> [Assignment]:
Which lines run from the one containing "The image size" to the end of the entries below? Retype exactly those, both ends included.

───── Material provided ─────

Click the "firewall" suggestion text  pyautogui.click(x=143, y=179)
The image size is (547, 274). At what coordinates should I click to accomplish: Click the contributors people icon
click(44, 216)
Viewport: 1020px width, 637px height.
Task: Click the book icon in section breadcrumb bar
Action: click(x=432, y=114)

─────

> [Answer below]:
The image size is (547, 274). At what coordinates should I click to accomplish: Click the contributors people icon
click(44, 216)
Viewport: 1020px width, 637px height.
Task: Click the book icon in section breadcrumb bar
Action: click(x=432, y=114)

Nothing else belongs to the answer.